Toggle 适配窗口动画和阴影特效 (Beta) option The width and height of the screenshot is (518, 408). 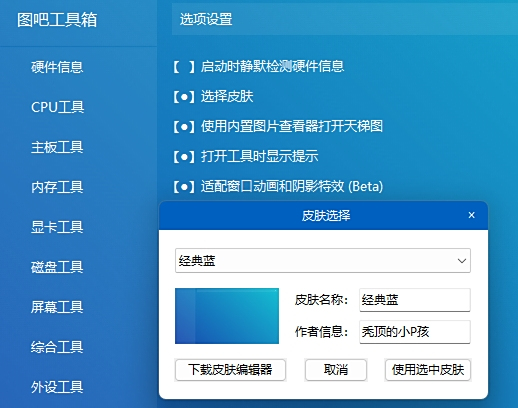click(x=184, y=186)
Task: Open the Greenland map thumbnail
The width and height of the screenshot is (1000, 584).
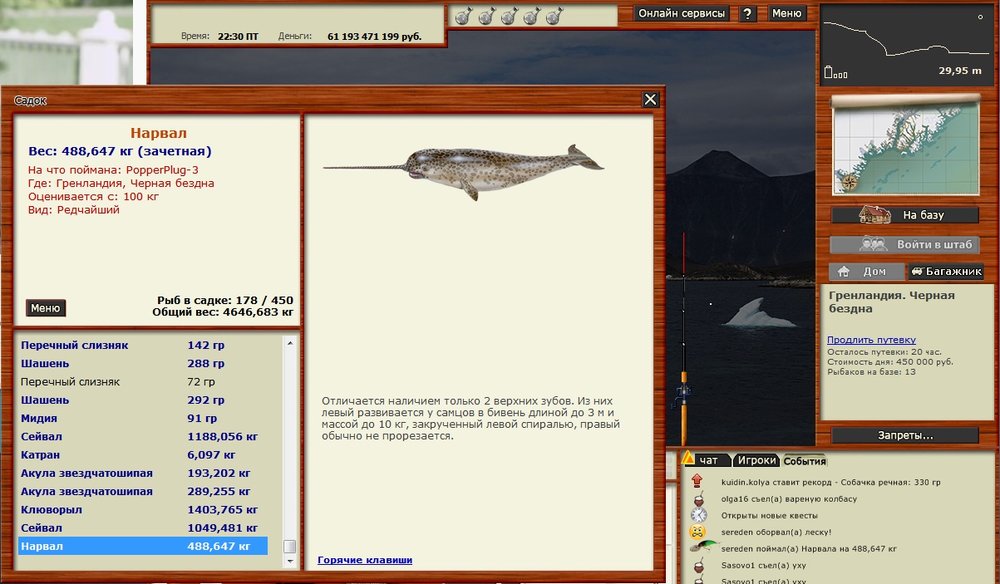Action: tap(906, 148)
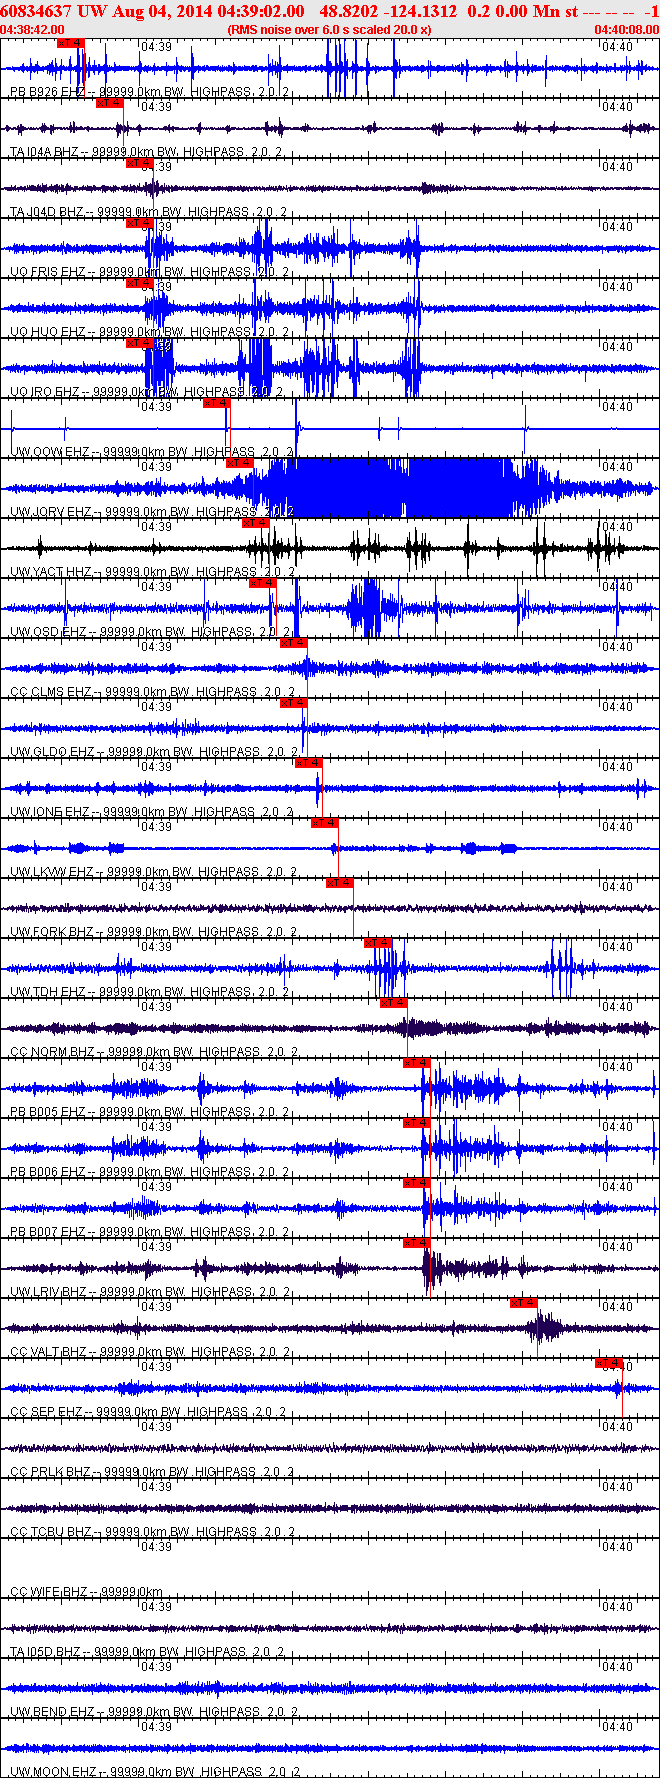Select the pick flag on CC NORM trace
The height and width of the screenshot is (1778, 660).
(394, 1003)
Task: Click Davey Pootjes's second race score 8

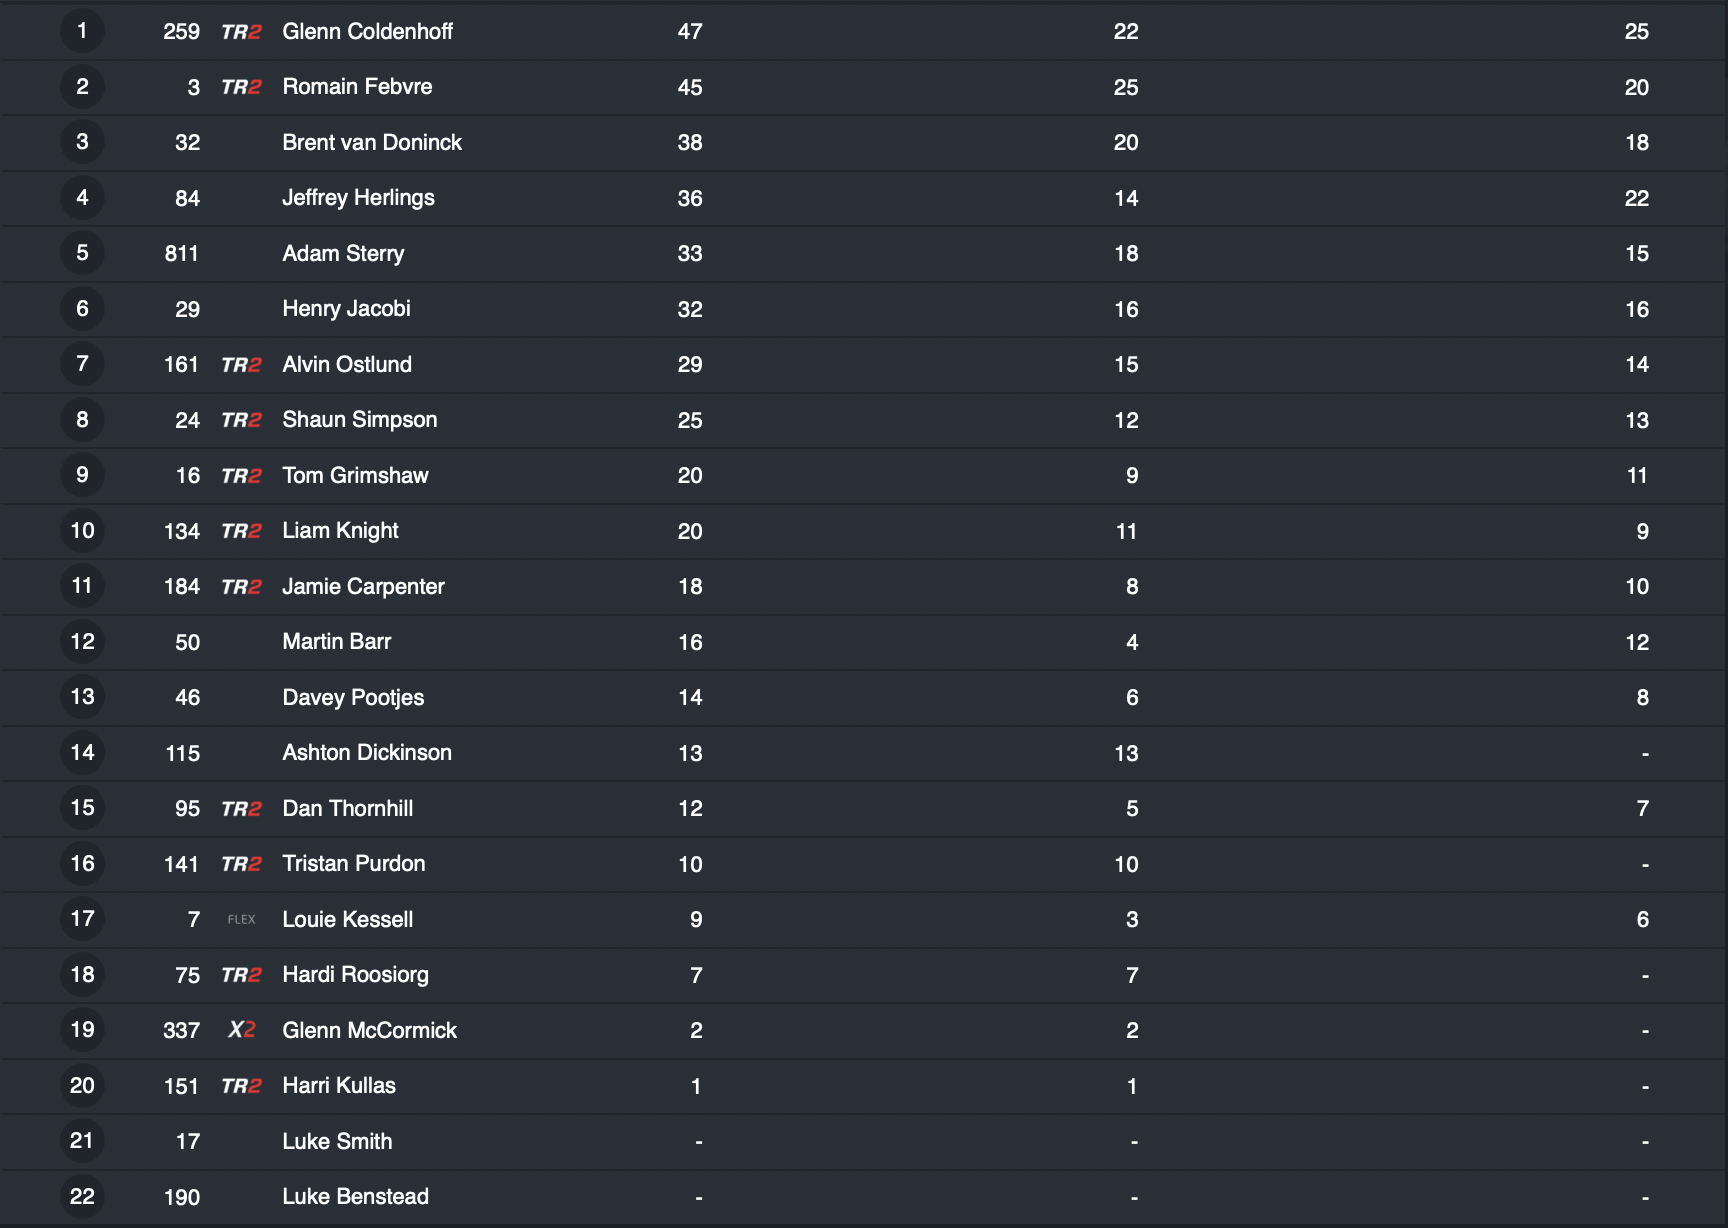Action: click(1642, 698)
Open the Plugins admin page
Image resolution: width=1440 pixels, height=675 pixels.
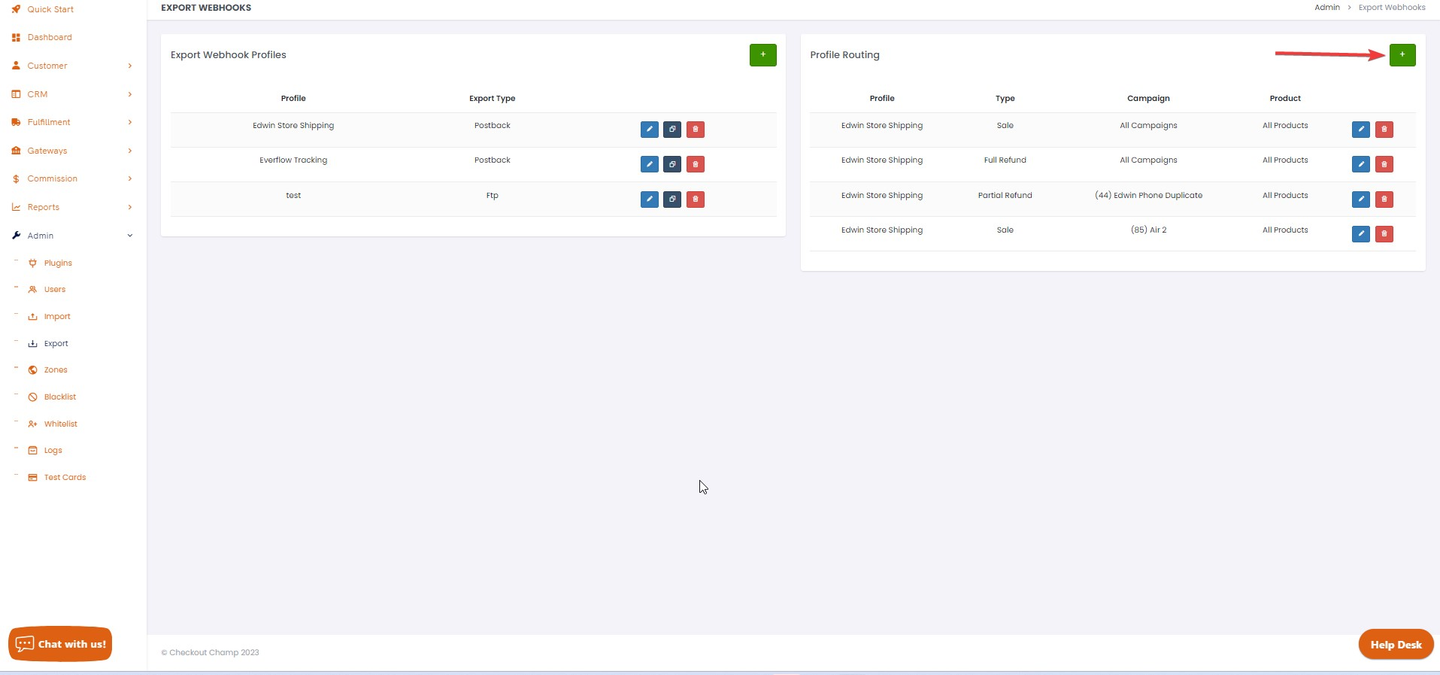point(58,263)
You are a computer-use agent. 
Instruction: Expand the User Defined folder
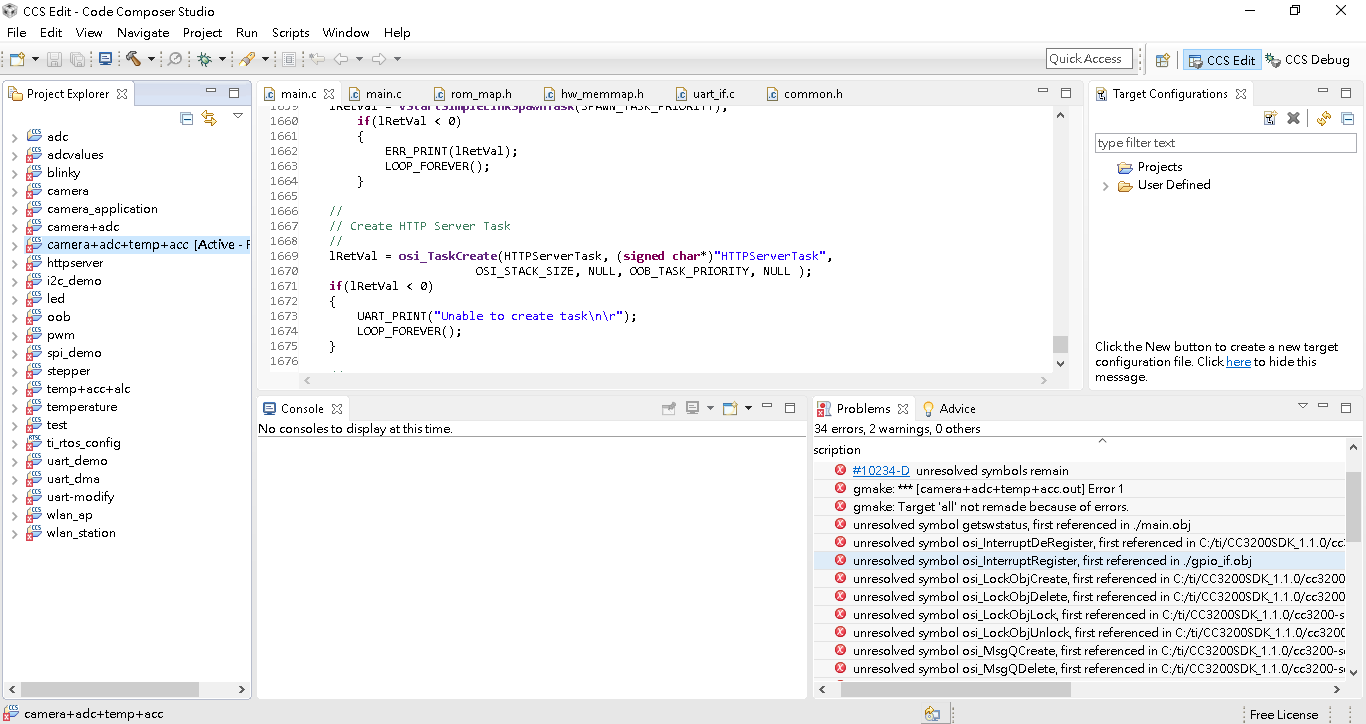click(1105, 186)
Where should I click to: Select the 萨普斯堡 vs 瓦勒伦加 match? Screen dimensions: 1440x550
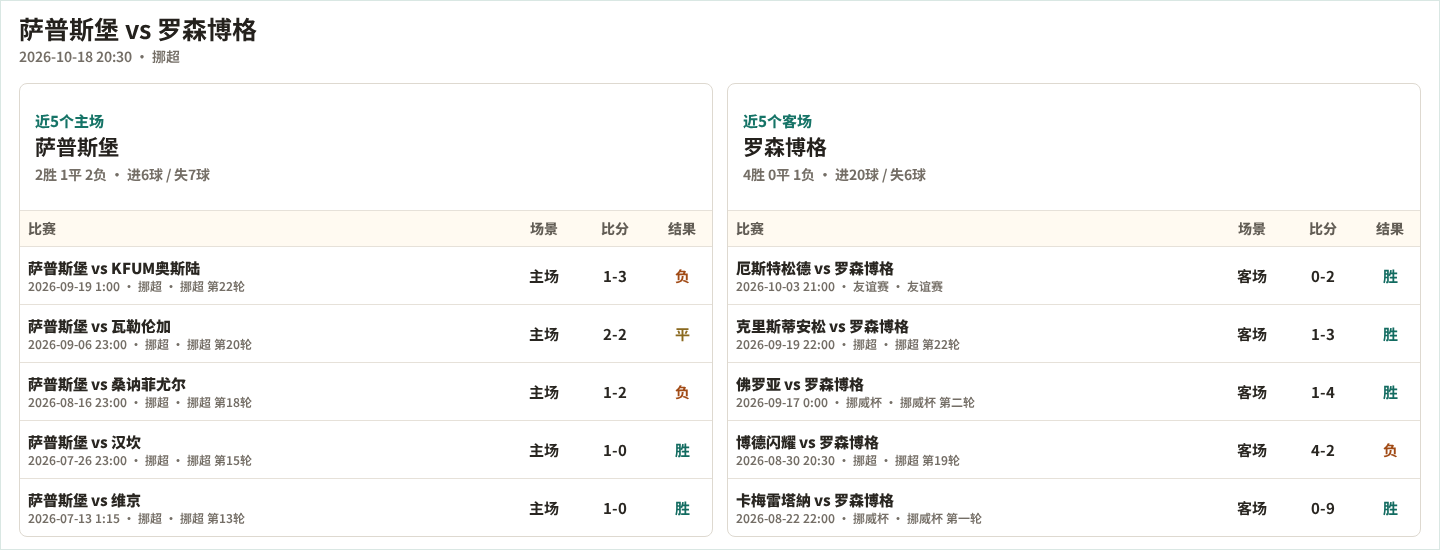[x=366, y=334]
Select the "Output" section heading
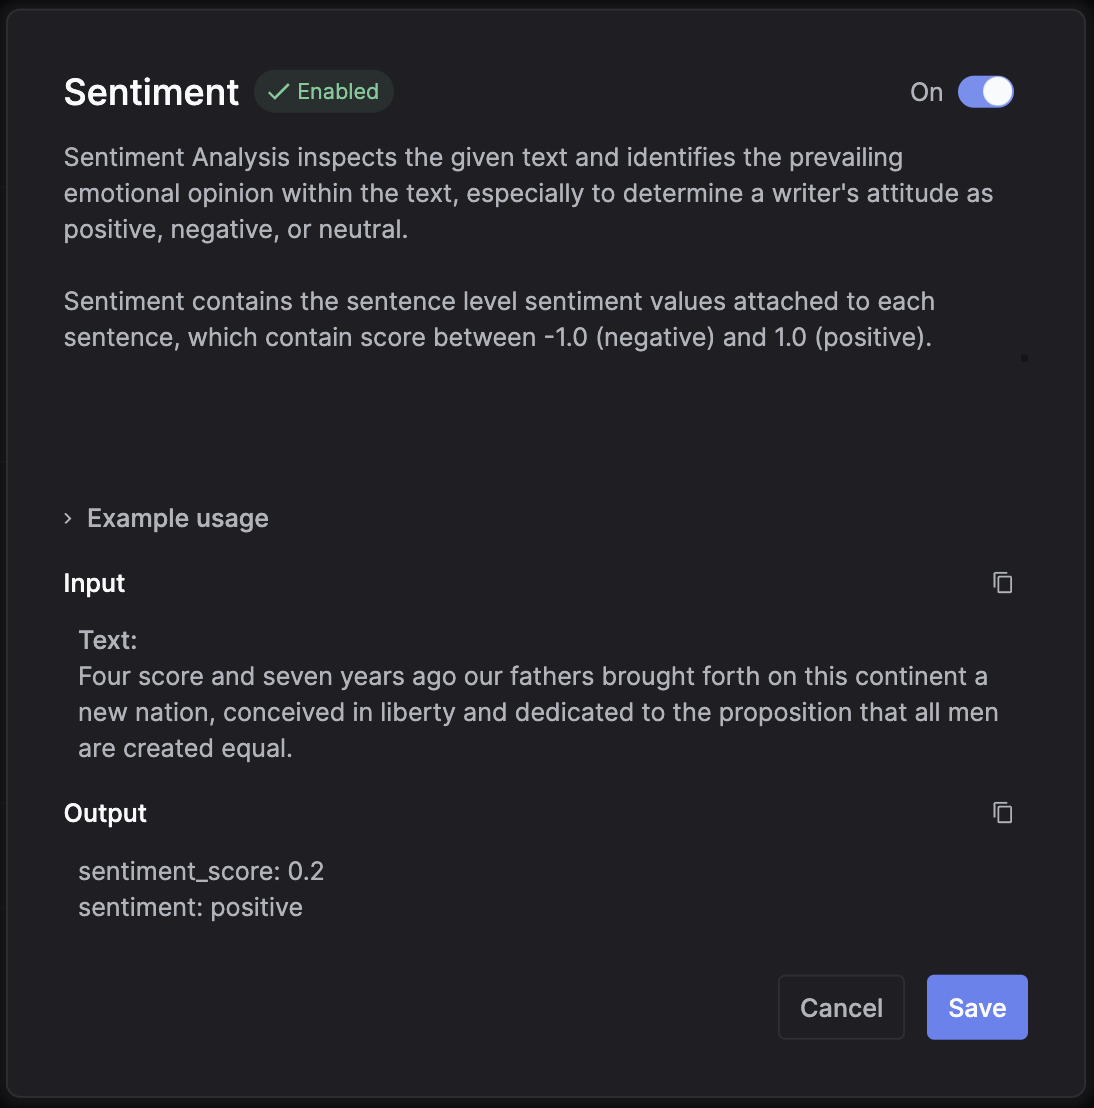Screen dimensions: 1094x1108 click(105, 813)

→ How to complete this task
The lines to retype run from the one containing "Where should I" through the last line of the records above; write them exactly and skip the pictures.

→ Answer to the exercise
Where should I click to: Select the 萨普斯堡 vs 瓦勒伦加 match? Screen dimensions: 1440x550
[x=366, y=334]
Select the "Output" section heading
Screen dimensions: 1094x1108 click(105, 813)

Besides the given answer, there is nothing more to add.